Улетает наша белая лебедушка
На иное, на безвестное живленьице! —
завела где-то в толпе женщина, и никто не остановил ее, не сказал, что похоронное причитание тут неуместно: все знали, что встречают они свою Золотую Лебедь как раз для того, чтобы проводить ее навек. Общий вопль и плач становились нестерпимыми; то же самое событие, которое только что было причиной общей исступленной радости, вдруг, повернутое другой стороной, повергло всех в столь же неистовое горе. Такова суть, такова природа священного обряда, соединяющего в себе жизнь и смерть, смех и слезы, ликование о проросшем ростке и печаль по погибшему ради этого зерну…
Слыша вокруг себя рыдания толпы, Дарована быстрее справилась с собой. Она вернулась, чтобы утешить всех этих людей, а не огорчить. Священная жертва должна свободно и весело идти по пути своего жребия – иначе эта жертва будет напрасна. Оторвавшись от отцовской шубы, княжна вытащила из рукава платок и вытерла лицо.
– Поедем, – ломким от слез голосом попросила она, стремясь скорее укрыться ото всех у себя в горницах. – Поедем, ба…
Продолжать ей было трудно, и она сама вырвалась из объятий Скородума, чтобы скорее сесть снова на лошадь. Отрок держал кобылу, и Громобой помог княжне подняться в седло. Только тут князь Скородум его заметил; незнакомый парень, занявший возле княжны место воеводы Рьяна, очень его удивил, и он даже поискал Рьяна взглядом: уж не приключилось ли с воеводой в пути чего дурного? Но Рьян, живой и здоровый, сидел на своем коне в нескольких шагах позади, перед дружинным строем, и вытирал рукавицей слезящиеся, якобы от холода, глаза.
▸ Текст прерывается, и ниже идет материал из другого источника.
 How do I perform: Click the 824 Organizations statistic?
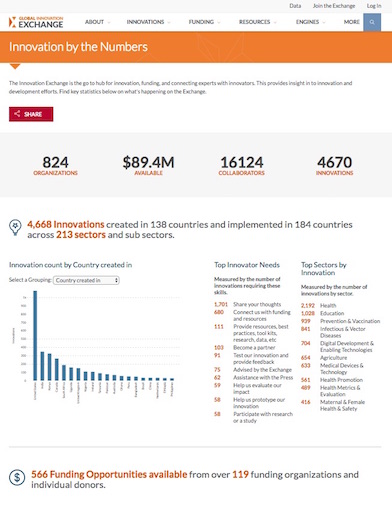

Все это вместе было весьма и весьма необычно, но сейчас в мыслях князя Скородума не оставалось места ни для чего, кроме дочери.
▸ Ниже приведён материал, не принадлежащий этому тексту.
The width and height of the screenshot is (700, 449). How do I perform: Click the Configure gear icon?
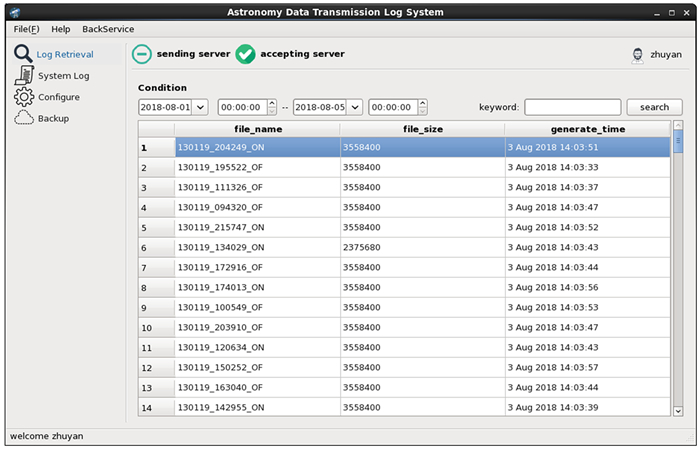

В ворота Глиногора отец и дочь въехали вместе, и по пути через посад настолько овладели собой, что даже начали обмениваться какими-то малозначащими словами. То страшное, что неизбежно должно было последовать за нынешней встречей, оба отодвинули в мыслях подальше, старались не думать об этом, чтобы поменьше отравлять оставшееся им время. Но грозное будущее не давало забыть о себе, бросалось прямо в лицо.
Казалось, ни один человек во всем городе не остался дома: улочки посада были плотно забиты толпой, на тынах сидели не только дети, но даже и взрослые. В одном дворе на тын взобралась даже баба и отчаянно верещала, разрываемая между страхом сверзиться вниз и жгучим любопытством. Даже Дарована не удержалась от улыбки при виде этого зрелища, и этот неожиданный, даже неуместный смех вдруг дал ей сил сделать то, что она считала нужным, как будто придавил ненадолго ее душевное смятение.
– Постой! – Она прикоснулась к рукаву Скородума свернутой плетью. – Я должна сказать…
Они как раз миновали торжище и подъехали к воротам детинца. Княжна остановилась возле вечевой степени. [44]Еще быстрее князя поняв ее намерение, глиногорцы мгновенно расчистили ей дорогу, ее лошадь подвели к самым ступенькам, а какой-то шальной посадский, стремглав вскочив на помост, принялся бешено колотить в подвешенное било [45] – как будто в Глиногоре мог остаться хоть один человек, не знавший о происходящем и не стремившийся сюда. И снова в толпе засмеялись, словно в каждом сидела какая-то кикимора и безжалостно щекотала изнутри.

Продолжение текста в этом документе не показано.